Текст книги "Конец большого дома"


Автор книги: Григорий Ходжер



сообщить о нарушении

Текущая страница: 18 (всего у книги 22 страниц)

– Мать честная, пресвятая богородица, это ты, Пиапон? – Митрофан обнял друга, приподнял и повалил.

Пиапон вскочил на ноги, и друзья вновь схватились.

– Митрошка, белены объелся, что ли? Дай человеку отдохнуть! – кричал Ванька.

Друзья кружились, сопели, потом оба свалились в глубокий снег и зафыркали.

– От вам, барсуки, от! – кричал Ванька и ногами греб на них снег.

Пиапон с Митрофаном поднялись, взглянули друг на друга и расхохотались.

– Белены объелись, точно, объелись!

Митрофан отряхнулся от снега и усмехнулся:

– Чего кудахчешь? Ишь раскудахтался.

И он ловкой подножкой свалил Ваньку и стал загребать его снегом.

– Ну, как? Как? Сладенький снежок? Тепленький? Вот так-то, Ванька.

– Кончай, барсучина, кончай! – кричал Ванька.

Митрофан с Пиапоном насмеялись вдоволь.

– Спасибо тебе, Митрофанушка, умыл меня, – смеялся и Ванька, утирая лицо.

Митрофан с Ванькой потеснились в маленьком зимнике, кое-как устроили Пиапона, сложили его вещи, напоили чаем, накормили мясом.

Разговор между друзьями ни на минуту не прекращался, в этот вечер они о многом поведали друг другу.

– Чего это вы одни гыр-гы-гыр, – возмущался Ванька. – Я тут лишний, што ли?

– Ванька, твоя почему Митропан не помогай? – спросил Пиапон.

– Помогал, как не помогал? Показывал я, Митроша, как самострелы ставить?

– Показывал в зимнике, а не на тропе.

– От-от, показывал, Пиапон. Помогал ему, советовал.

Пиапон замолчал, попыхивая трубкой.

– А ты, Пиапон, сколько соболей добыл? – спросил Ванька.

Пиапон зло сверкнул глазами.

– Тебя, дурака, Ванька! Тайга много ходи, а закона тайги не знай. Тайга не говорят, сколько поймал.

– Не говорят – и хорошо делают. Не знал я энтова закона ране.

Наступило неловкое молчание.

На следующий день Пиапон взял больше десятка самострелов и пошел по тропе Митрофана.
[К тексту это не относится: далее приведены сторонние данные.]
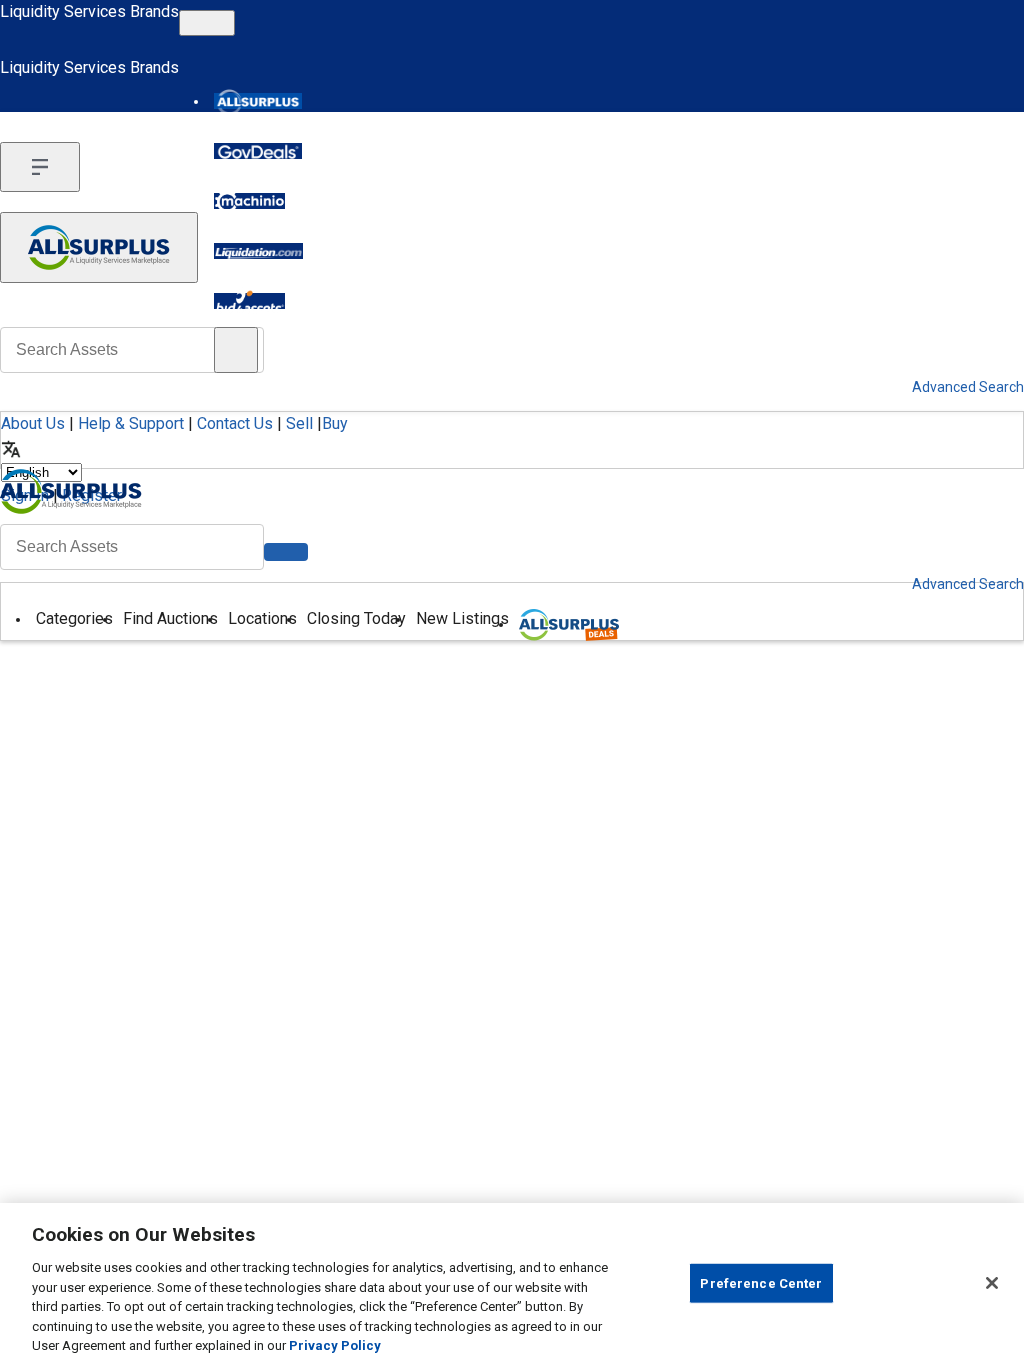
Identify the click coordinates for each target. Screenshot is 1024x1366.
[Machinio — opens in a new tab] (249, 201)
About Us (33, 423)
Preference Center (761, 1282)
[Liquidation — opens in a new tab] (258, 251)
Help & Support (131, 423)
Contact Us (235, 423)
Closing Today (356, 618)
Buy (335, 423)
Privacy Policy (335, 1345)
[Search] (286, 552)
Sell (299, 423)
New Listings (462, 618)
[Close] (992, 1283)
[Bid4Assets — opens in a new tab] (249, 301)
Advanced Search (968, 584)
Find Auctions (170, 618)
Не отошел он, как ему показалось, и тысячи шагов от жилья, как Митрофан остановил его и ткнул в сторону:

– Вот первый самострел.

Пиапон снял лыжи и подошел к самострелу, осмотрел и попросил снять. Через сотню шагов стоял другой самострел, который тоже пришлось забрать с собой.

– Не умеешь ставить, место не выбираешь, – сказал Пиапон.

За полдня они осмотрели все самострелы, многие сняли и перенесли на новые места. Пиапон сам выбирал место, приглядывался и словно принюхивался, потом хвоей натирал руки, лук, тетиву и стрелу и тогда только ставил самострел.

– Руки наши всегда пахнут потом, и соболь на расстоянии унюхает пот, понял? Вот, смотри на этот след, он бежал, спешил куда-то по своим делам, потом раз – и отскочил от тропы. Почему? Может, он запах унюхал, потому испугался.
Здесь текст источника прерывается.